Y uno de los pasos de esa danza fue un levísimo toque en el interruptor, apenas suficiente para volver

ahora

y su voz el grito de un pájaro

desconocido,

3Jane respondiendo en un canto,

tres notas altas y puras.

Un verdadero nombre.

Jungla de neón, lluvia que salpicaba sobre el asfalto caliente. Olor a comida frita. Las manos de una muchacha unidas en la cintura de él, dentro de la sudorosa oscuridad de un ataúd de puerto.

Pero todo esto se escapaba, como escapa el paisaje urbano: la ciudad que es Chiba, que es la información clasificada de la Tessier-Ashpool S.A., las calles y los cruces impresos en la cara de un microchip, el dibujo manchado de sudor de una bufanda doblada y anudada.

Despertando hacia una voz que era música, la terminal de platino que silbaba melodiosamente, interminablemente, hablando de cuentas suizas numeradas, de un pago a Sión a través de un banco orbital de las Bahamas, de pasaportes y pasajes, y de cambios básicos y profundos que se llevarían a cabo en la memoria de Turing.

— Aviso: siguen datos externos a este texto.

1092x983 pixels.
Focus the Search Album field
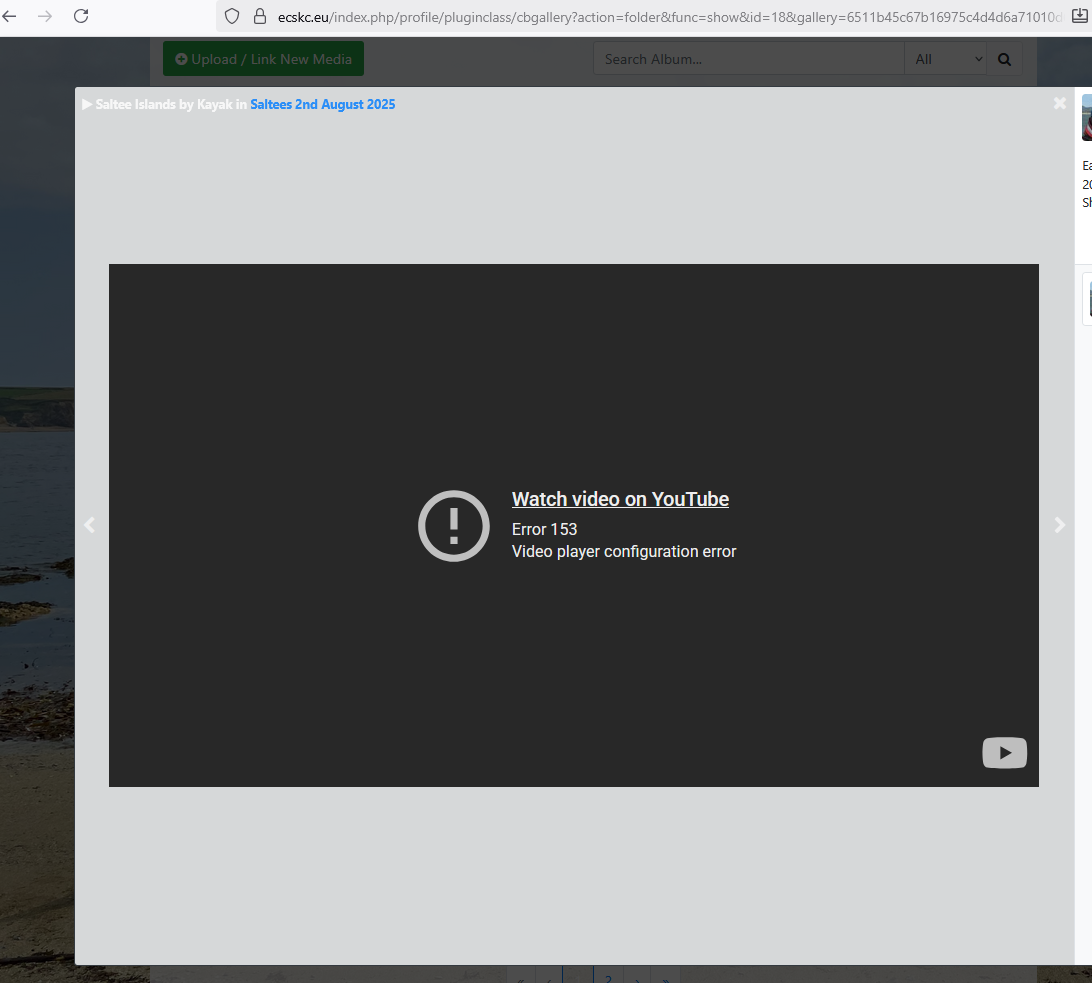(x=748, y=59)
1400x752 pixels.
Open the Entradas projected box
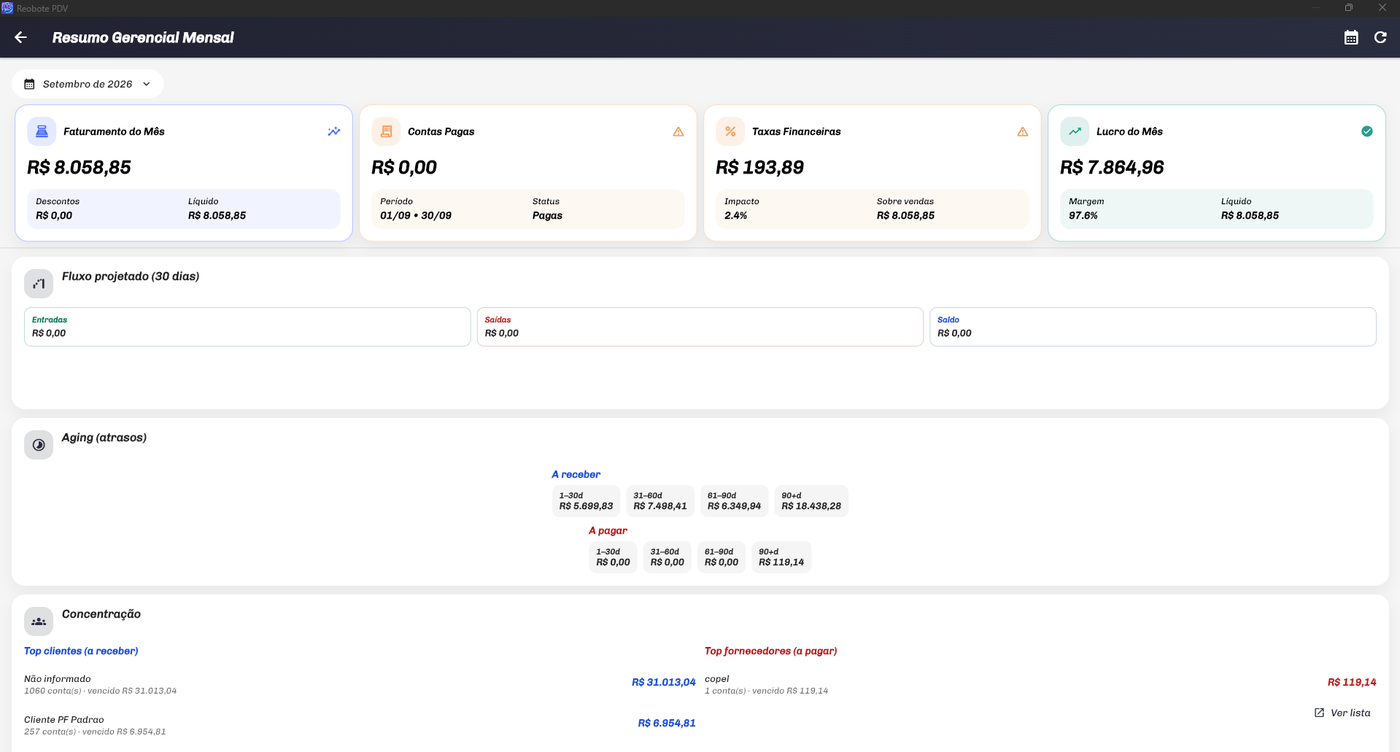coord(247,327)
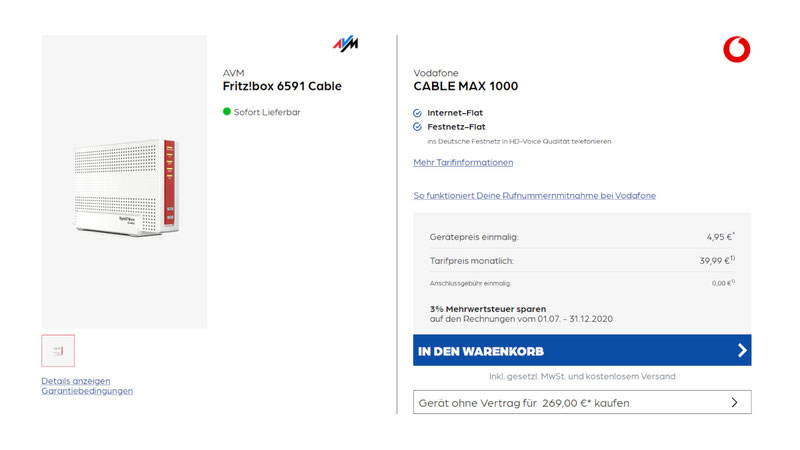Click the CABLE MAX 1000 tariff heading
The image size is (800, 450).
466,86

Turing. Recordó una carne estampada bajo un cielo proyectado, arrojada en espiral por encima de una baranda de hierros. Recordó la calle Desiderata.

Y la voz siguió cantando, guiándolo de regreso a la oscuridad, pero era su propia oscuridad, pulso y sangre, en la que siempre había dormido, detrás de sus propios ojos.

Y despertó de nuevo, pensando que había soñado, a una blanca y ancha sonrisa enmarcada por incisivos de oro: Aerol, que lo sujetaba a una red de gravedad en el Babylon Rocker.

Y entonces el prolongado latido del sonido dub de Sión.